[Dataset entries]
========

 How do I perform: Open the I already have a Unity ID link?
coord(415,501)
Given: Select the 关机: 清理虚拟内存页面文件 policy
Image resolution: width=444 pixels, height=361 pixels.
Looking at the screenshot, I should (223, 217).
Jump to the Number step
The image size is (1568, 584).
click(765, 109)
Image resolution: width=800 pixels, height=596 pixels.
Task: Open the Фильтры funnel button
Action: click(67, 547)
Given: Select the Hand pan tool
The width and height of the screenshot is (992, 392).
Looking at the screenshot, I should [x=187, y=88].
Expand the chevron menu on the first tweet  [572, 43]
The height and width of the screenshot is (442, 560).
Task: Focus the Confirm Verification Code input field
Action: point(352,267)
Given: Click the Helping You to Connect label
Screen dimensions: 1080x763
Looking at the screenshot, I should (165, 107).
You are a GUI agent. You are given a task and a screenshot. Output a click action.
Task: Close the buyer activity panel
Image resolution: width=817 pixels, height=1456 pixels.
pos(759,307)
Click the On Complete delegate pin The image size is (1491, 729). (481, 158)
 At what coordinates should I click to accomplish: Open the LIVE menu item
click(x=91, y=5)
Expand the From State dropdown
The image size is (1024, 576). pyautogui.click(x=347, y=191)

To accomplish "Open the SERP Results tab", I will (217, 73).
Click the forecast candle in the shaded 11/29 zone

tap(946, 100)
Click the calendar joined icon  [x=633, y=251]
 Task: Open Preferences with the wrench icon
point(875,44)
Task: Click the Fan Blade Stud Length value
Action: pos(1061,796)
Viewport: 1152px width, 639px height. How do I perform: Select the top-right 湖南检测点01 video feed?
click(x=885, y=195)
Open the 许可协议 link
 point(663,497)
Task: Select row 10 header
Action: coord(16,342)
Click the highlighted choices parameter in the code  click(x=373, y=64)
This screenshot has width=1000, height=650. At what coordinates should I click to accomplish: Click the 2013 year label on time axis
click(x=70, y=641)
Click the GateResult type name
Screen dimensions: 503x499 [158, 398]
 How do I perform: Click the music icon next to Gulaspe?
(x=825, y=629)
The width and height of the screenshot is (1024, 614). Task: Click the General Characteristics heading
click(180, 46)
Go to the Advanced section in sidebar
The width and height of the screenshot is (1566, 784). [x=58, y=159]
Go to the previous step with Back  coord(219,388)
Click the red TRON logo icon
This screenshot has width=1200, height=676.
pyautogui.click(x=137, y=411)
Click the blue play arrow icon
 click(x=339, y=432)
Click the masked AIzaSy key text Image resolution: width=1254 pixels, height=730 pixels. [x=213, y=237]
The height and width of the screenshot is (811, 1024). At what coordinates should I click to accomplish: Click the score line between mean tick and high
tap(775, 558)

========

ACTIVITY
Starting at the line that contains "At what coordinates should I click to accomplish: Open", write out every line to the end of the entries, exactly as given.

RESULT FOR THIS EXERCISE
 At what coordinates should I click to accomplish: Open the LIVE menu item
click(x=91, y=5)
Expand the From State dropdown
The image size is (1024, 576). pyautogui.click(x=347, y=191)

To accomplish "Open the SERP Results tab", I will (217, 73).
Click the forecast candle in the shaded 11/29 zone

tap(946, 100)
Click the calendar joined icon  [x=633, y=251]
 Task: Open Preferences with the wrench icon
point(875,44)
Task: Click the Fan Blade Stud Length value
Action: pos(1061,796)
Viewport: 1152px width, 639px height. How do I perform: Select the top-right 湖南检测点01 video feed?
click(x=885, y=195)
Open the 许可协议 link
 point(663,497)
Task: Select row 10 header
Action: coord(16,342)
Click the highlighted choices parameter in the code  click(x=373, y=64)
This screenshot has width=1000, height=650. At what coordinates should I click to accomplish: Click the 2013 year label on time axis
click(x=70, y=641)
Click the GateResult type name
Screen dimensions: 503x499 [158, 398]
 How do I perform: Click the music icon next to Gulaspe?
(x=825, y=629)
The width and height of the screenshot is (1024, 614). Task: Click the General Characteristics heading
click(180, 46)
Go to the Advanced section in sidebar
The width and height of the screenshot is (1566, 784). [x=58, y=159]
Go to the previous step with Back  coord(219,388)
Click the red TRON logo icon
This screenshot has width=1200, height=676.
pyautogui.click(x=137, y=411)
Click the blue play arrow icon
 click(x=339, y=432)
Click the masked AIzaSy key text Image resolution: width=1254 pixels, height=730 pixels. [x=213, y=237]
The height and width of the screenshot is (811, 1024). At what coordinates should I click to accomplish: Click the score line between mean tick and high
tap(775, 558)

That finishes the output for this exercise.